Write what comes next in the proposal summary on HPV-associated cancer research at Howard University, picking up right after its last sentence.

● PROVIDED TEXT:
○ ○ ○ ○ ○

This proposal aims to improve the translational and community-based HPV-associated cancer research, education, and training at Howard University through collaborative projects and an effective long-term partnership with Johns Hopkins Medical Institutions Sidney Kimmel Comprehensive Cancer Center. Human papillomavirus (HPV) accounts for 5.2% of cancer cases worldwide. Several strains of HPV cause a variety of devastating reproductive and oropharyngeal cancers. In the United States, about 26,700 cases of HPV-associated cancers are diagnosed annually. African American women suffer from a significantly higher incidence rate of HPV-associated cervical, vaginal, and anal cancers compared to their Caucasian counterparts. Additionally, HPV-16 has been identified in approximately 20-30% of head and neck cancers and roughly 56% of oropharynx and oral cavity cancers. Howard University Medical Institutions have a historically Black student body, and its medical and dental facilities participate in direct service to minority populations. However, Howard University faces significant challenges in cancer research and health disparities efforts. Johns Hopkins is committed to providing mentorship and educational resources in cancer research to improve Howard's capacities. Howard is a leading minority-serving institution, while Johns Hopkins is a well-established NCI-designated Cancer Center. An educational effort that brings together Howard doctors and dentists who focus on minorities and Johns Hopkins researchers who study HPV-related cancers will help to address socioeconomic disparities and barriers to cancer health, health education, and health-related professions. Through a set of collaborative pilot projects that include HPV vaccine development in mice models, epidemiology research in a Washington D.C. community cohort, and an extensive mentoring network between the two universities, this collaboration will significantly enhance career development, education, and competitiveness in seeking funding opportunities for Howard students and educators.

○ ○ ○ ○ ○

● PROVIDED DATA:
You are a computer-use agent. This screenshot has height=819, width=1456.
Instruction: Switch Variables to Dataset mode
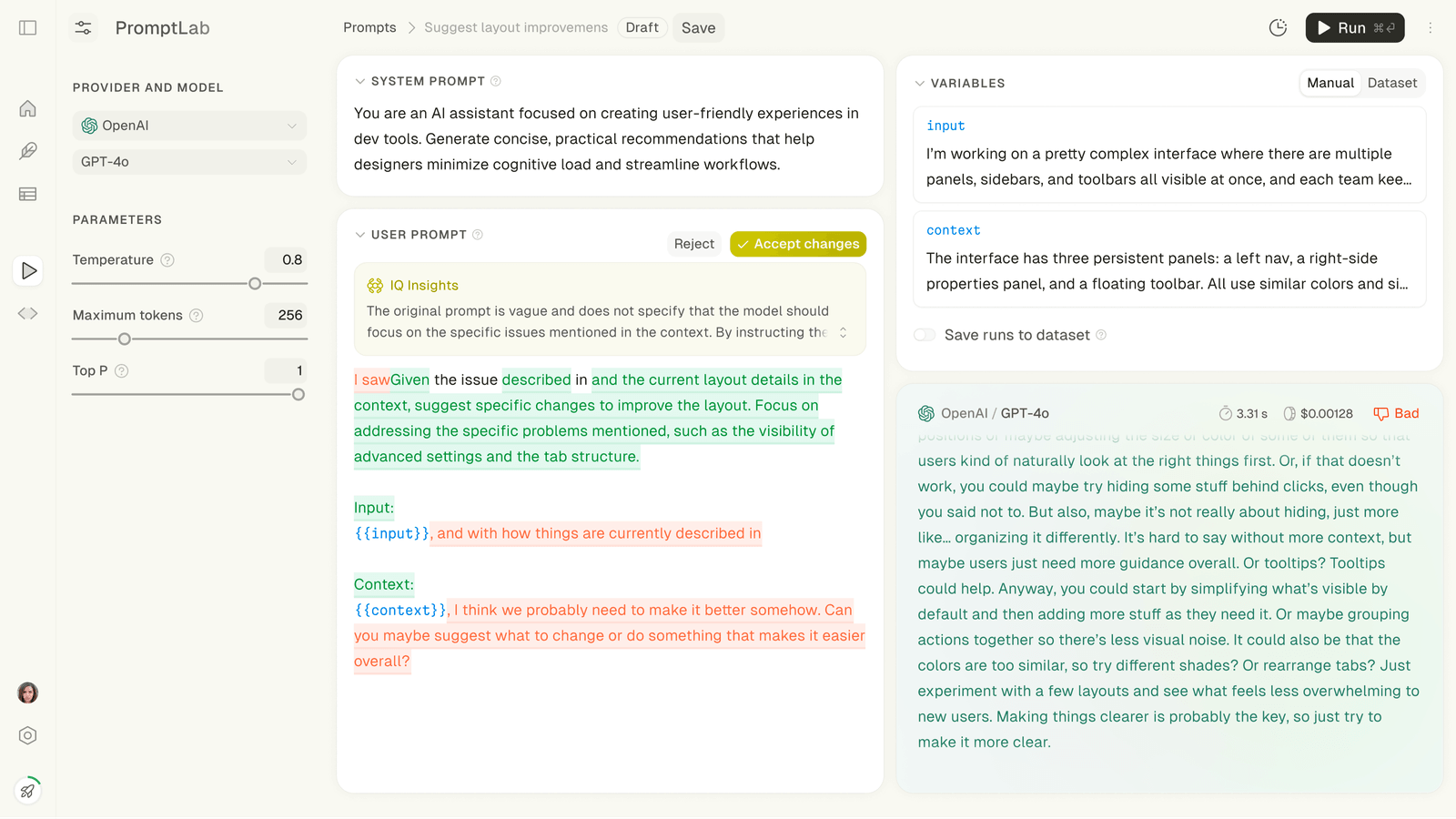[1391, 83]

○ ○ ○ ○ ○

● OUTPUT OF THE EXERCISE:
Specific aims will be: 1) to support collaborative cancer research projects between the Howard University Medical Institutions and the Sidney Kimmel Cancer Center at Johns Hopkins;2) to provide collaborative training and mentoring programs for promoting Howard medical and dental students and faculty in cancer research, 3) to establish education programs that advance the knowledge of cancer research as it applies to etiology, prevention, diagnosis, and treatment of HPV-associated cancer in the context of minority-serving institutions.
Howard University/Johns Hopkins Partnership in HPV-Related Cancer Research. This effective, long-term partnership with Johns Hopkins Medical Institutions Sidney Kimmel Comprehensive Cancer Center features collaborative pilot projects such as HPV vaccine development, epidemiology research in a community cohort, and an extensive mentoring network to improve the translational and community-based cancer health research capabilities of Howard University. Data from the projects will contribute to publications and competitive grant applications for Howard University scientists, and the overall collaboration will help to address socioeconomic disparities and barriers to cancer health, health education, and health-related professions in the Washington D.C./Baltimore metropolitan area.